(Data records)
···

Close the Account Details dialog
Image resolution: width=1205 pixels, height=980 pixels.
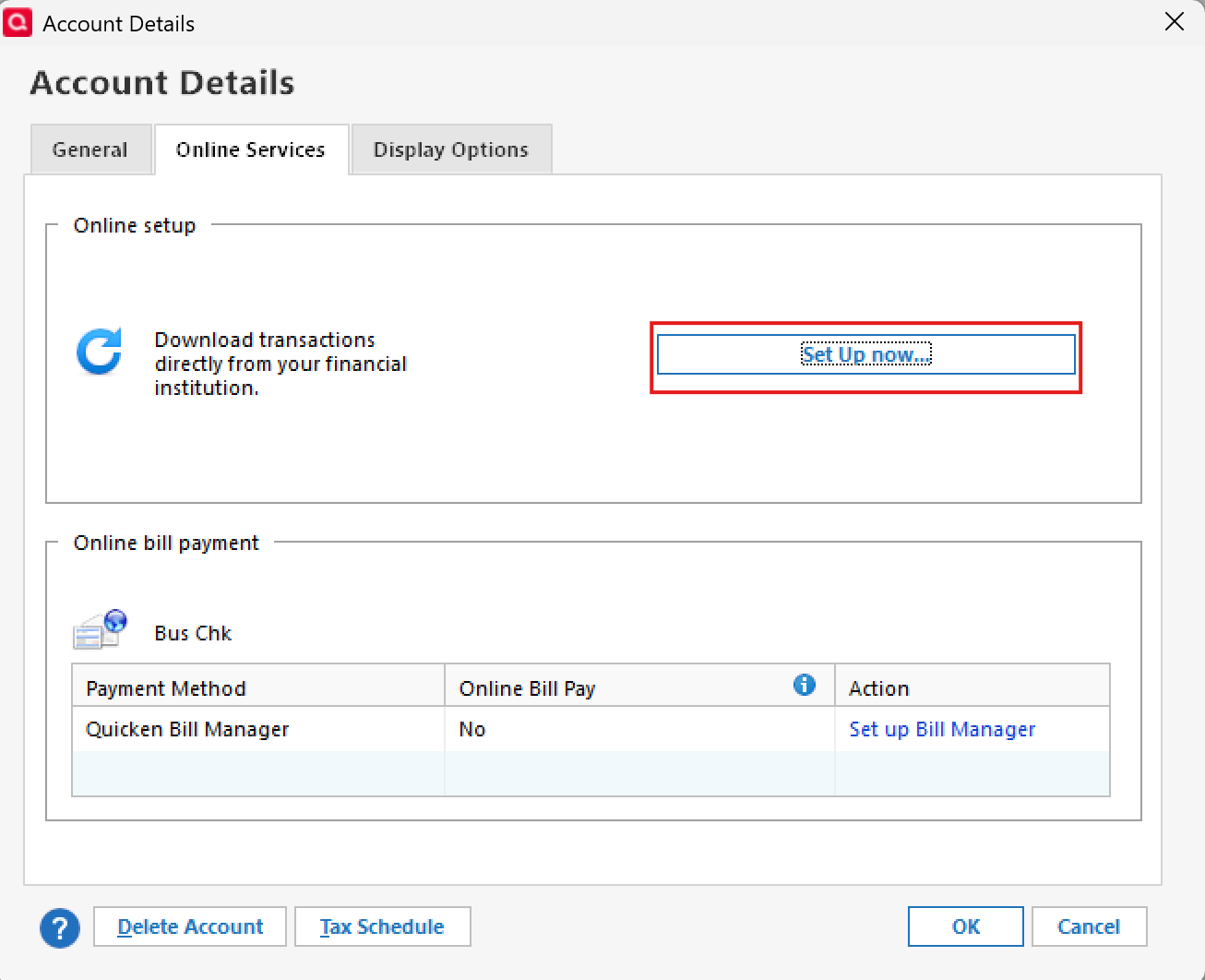tap(1174, 22)
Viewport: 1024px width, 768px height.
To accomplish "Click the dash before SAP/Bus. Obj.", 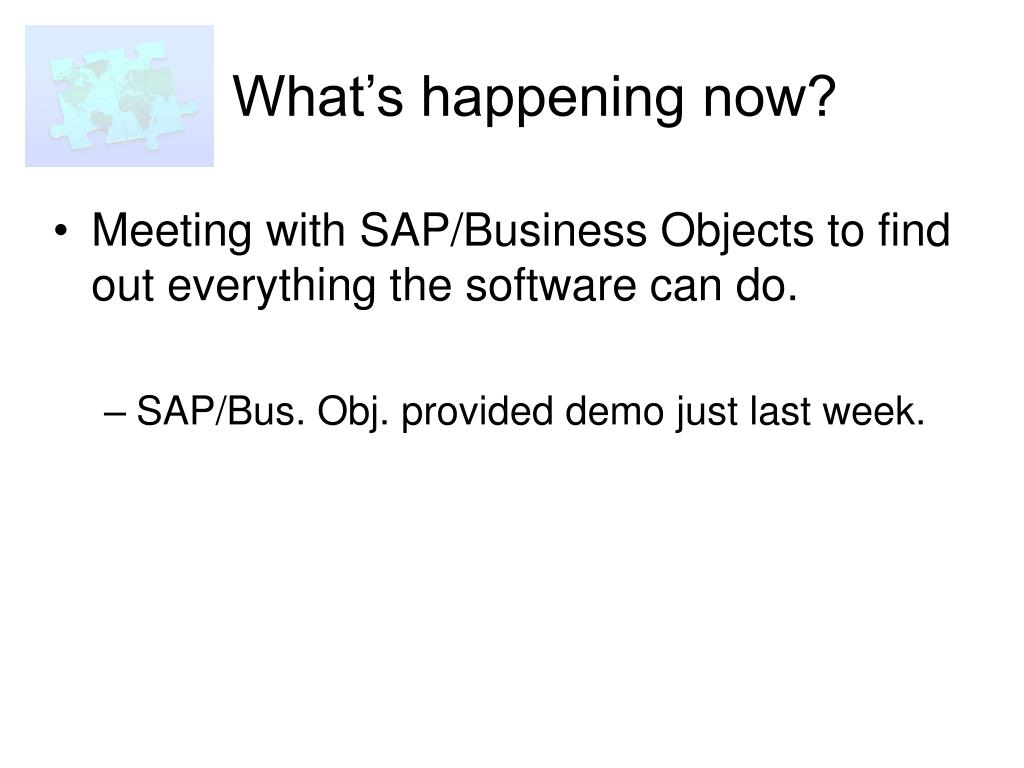I will 115,413.
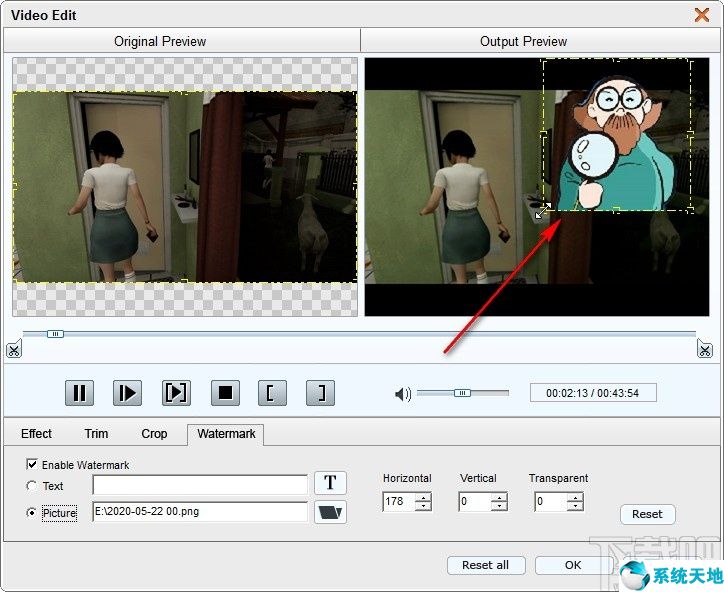Click the Reset all button

486,565
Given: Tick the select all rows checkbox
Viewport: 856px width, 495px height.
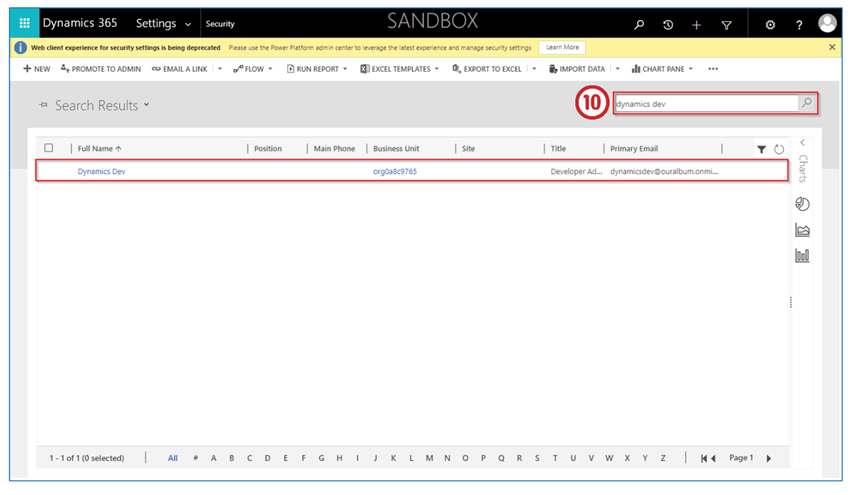Looking at the screenshot, I should 49,148.
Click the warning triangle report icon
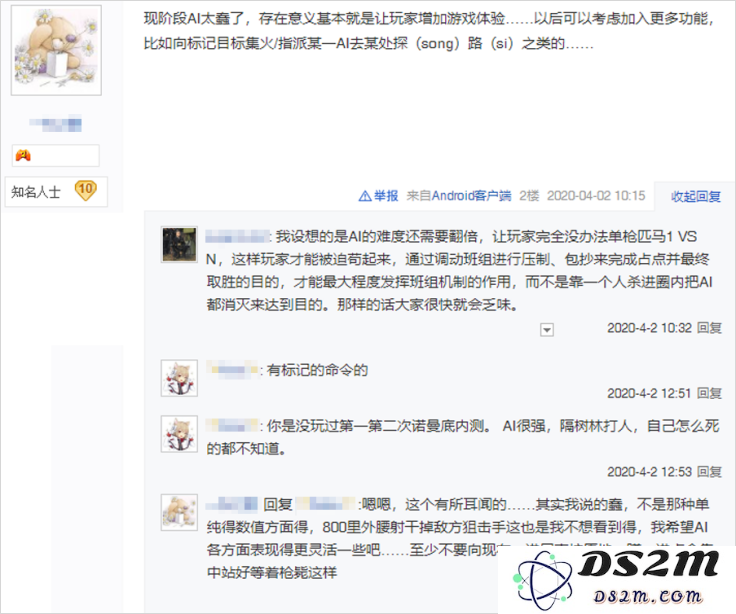 (365, 196)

···

ACTION ITEM: The required output is every line from the one containing "Viewport: 856px width, 495px height." through the last line of the data above, restated exactly and without pictures.

OUTPUT FOR THIS EXERCISE:
Viewport: 856px width, 495px height.
Looking at the screenshot, I should 49,148.
Click the warning triangle report icon
 (365, 196)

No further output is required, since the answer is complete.